One key thing to know about the fork-join based solutions is that they are NOT suitable for lazy-style seqs or streams where pmap does quite well. You really want to throw all of the data at fork-join at once.
Perhaps the key choice available to you as a user of fork-join is when you stop dividing the problem (aka the task granularity). At some point, the overhead of dividing the problem up dominates the time it would take to actually do the work of N items. Choosing the right granularity is essential in maximizing the performance of fork-join. The fjvtree function leverages the existing chunks of 32 values already inherent inside the persistent vector implementation and basically hard-codes 32 as the granularity size.
Thus, the first question asked after the presentation was my first question as well: how do you influence the granularity?
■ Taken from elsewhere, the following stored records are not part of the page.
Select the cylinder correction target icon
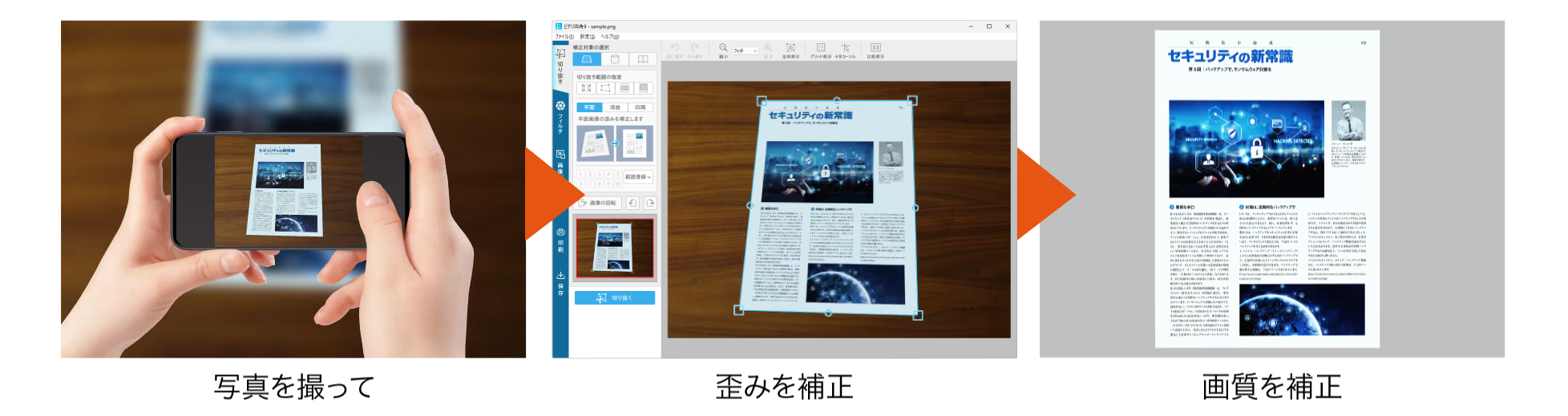The width and height of the screenshot is (1568, 416). coord(615,59)
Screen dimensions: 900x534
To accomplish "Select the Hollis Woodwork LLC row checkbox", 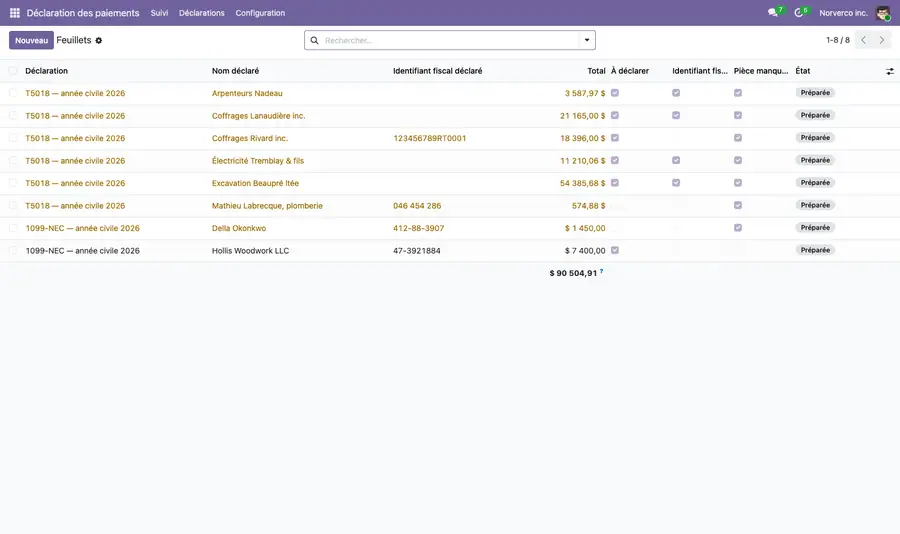I will pyautogui.click(x=13, y=250).
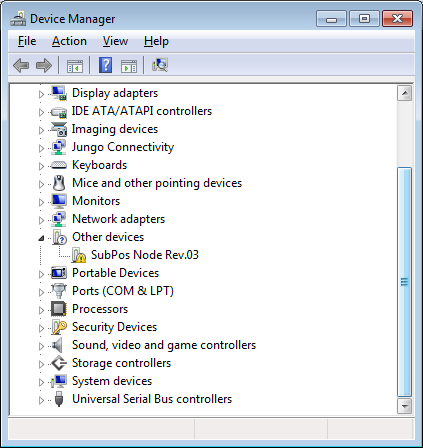Click the Back arrow toolbar icon

pos(21,65)
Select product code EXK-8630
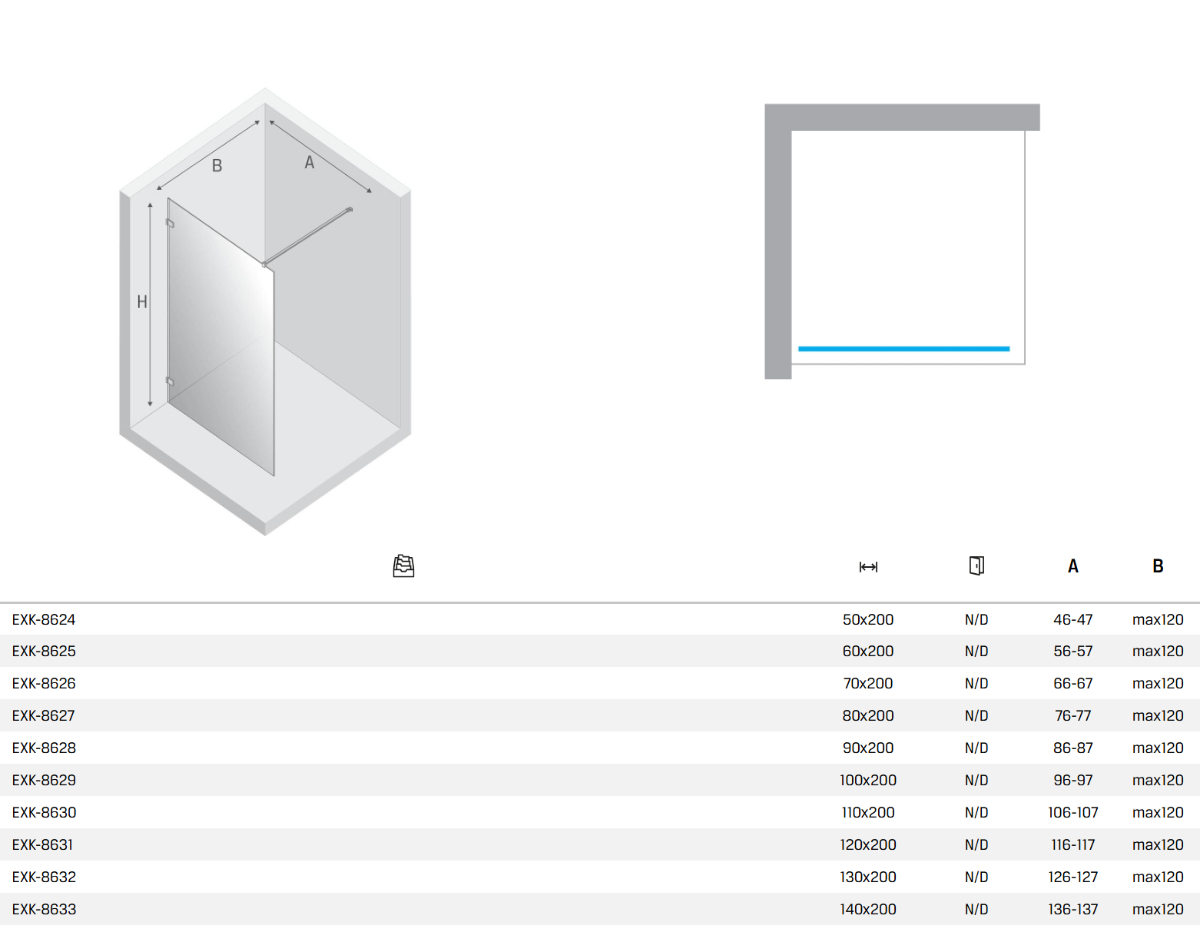1200x942 pixels. [44, 813]
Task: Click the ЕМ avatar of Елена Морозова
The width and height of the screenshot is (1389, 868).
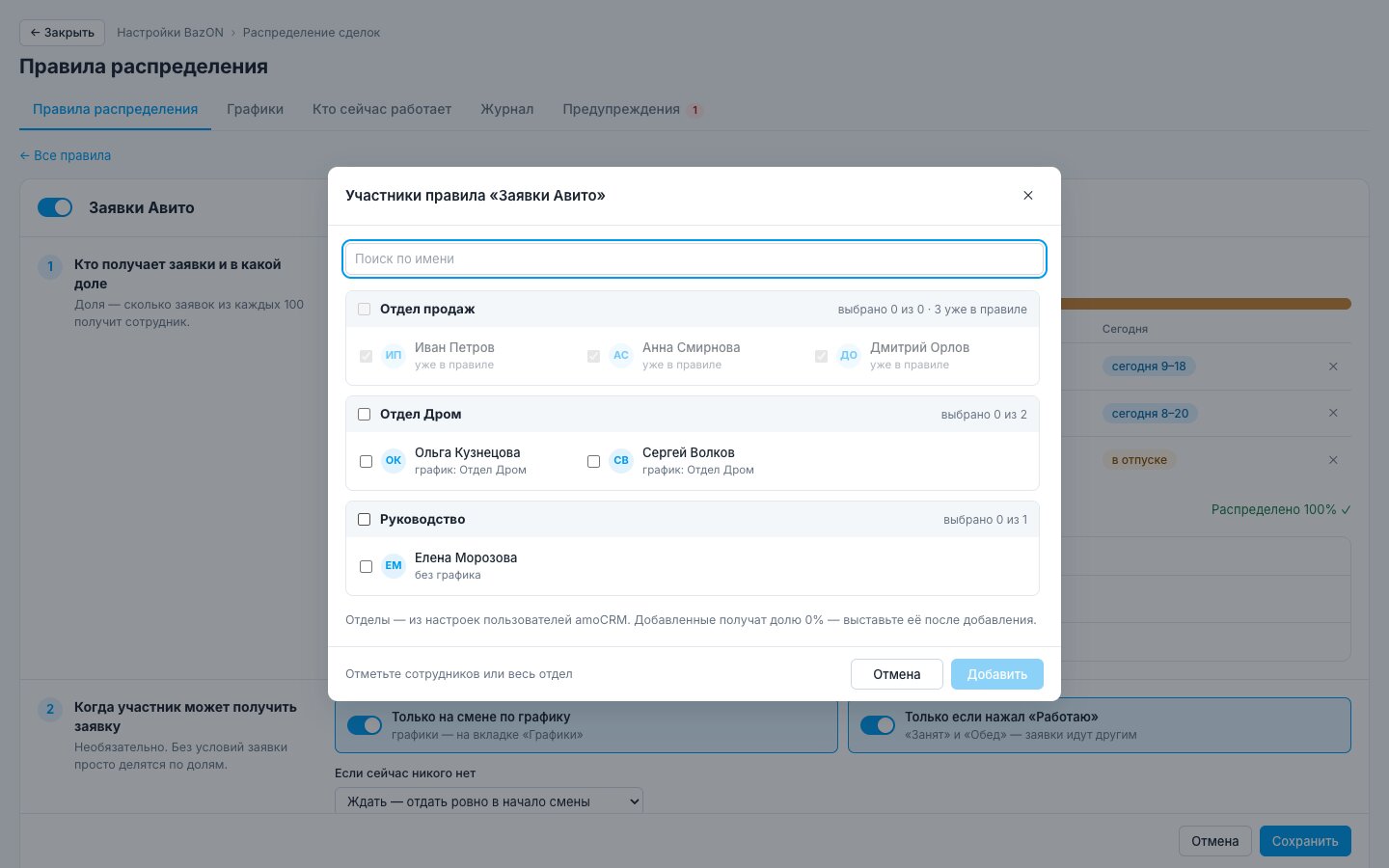Action: pos(394,565)
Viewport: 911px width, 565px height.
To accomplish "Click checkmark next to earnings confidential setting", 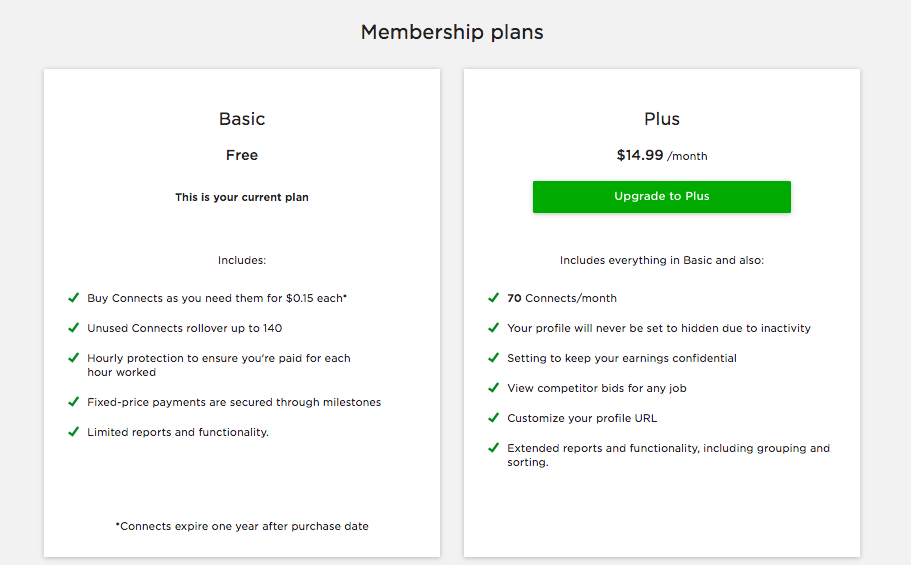I will pyautogui.click(x=493, y=358).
David and Rich have obviously thought about this issue and said the other obvious choice is to allow a granularity of 1 and rely on the caller to chunk the work such that each item of the sequence is one chunk. I think both of these choices are the right place to start (because they give you a good default aligned with the data structure and an escape hatch to get full control), but will not be sufficient in the long term.
Really, we will want and need the ability for the language to auto-tune granularity. I talked to Rich about this a little and he mentioned opportunities to start working on tasks, time them, and automatically determine an optimal chunk size at run-time. This is exactly the kind of optimization we’ll need long-term to make fork-join the killer solution for certain kinds of problems. From a performance perspective, Rich mentioned that he did this work in a couple hours just to give Doug Lea some feedback and he expects the constant-time factors to be dramatically better before this work becomes finalized.
This work also stands to benefit hugely from the work Rich has been doing on making primitive numeric access pervasive and uniform. Once we have true primitives everywhere, accessed via persistent vectors, and can operate on them with fork-join-based algorithms, we can leverage everything latent in the JVM. I suspect the next version of Clojure will have some truly jaw-dropping performance when this comes together (with the potential for even more as we learn to optimize key knobs like granularity). Having that cake while also eating it via our existing data structures and functions is imho what we need in a programming language.
This direction also ties in directly with what Guy Steele was talking about in his keynote at Strange Loop. His main point is that accumulator-style algorithms are inherently bad for parallelism and divide-and-conquer style algorithms provide the “wiggle room” for compilers and language implementations to optimize execution, exactly in choosing things like granularity.
To support these kinds of optimizations, we do need to be concerned about how to annotate and leverage key algebraic properties of our functions. David’s implementation of pvfilter over pvreduce highlighted the need for writing a reduce function that is associative to work well with fork-join. Associativity is one of the properties that Guy mentioned as being crucial, along with properties like commutativity, idempotence, identity, etc.
I suspect you’ll be hearing these ideas more and more in the coming years.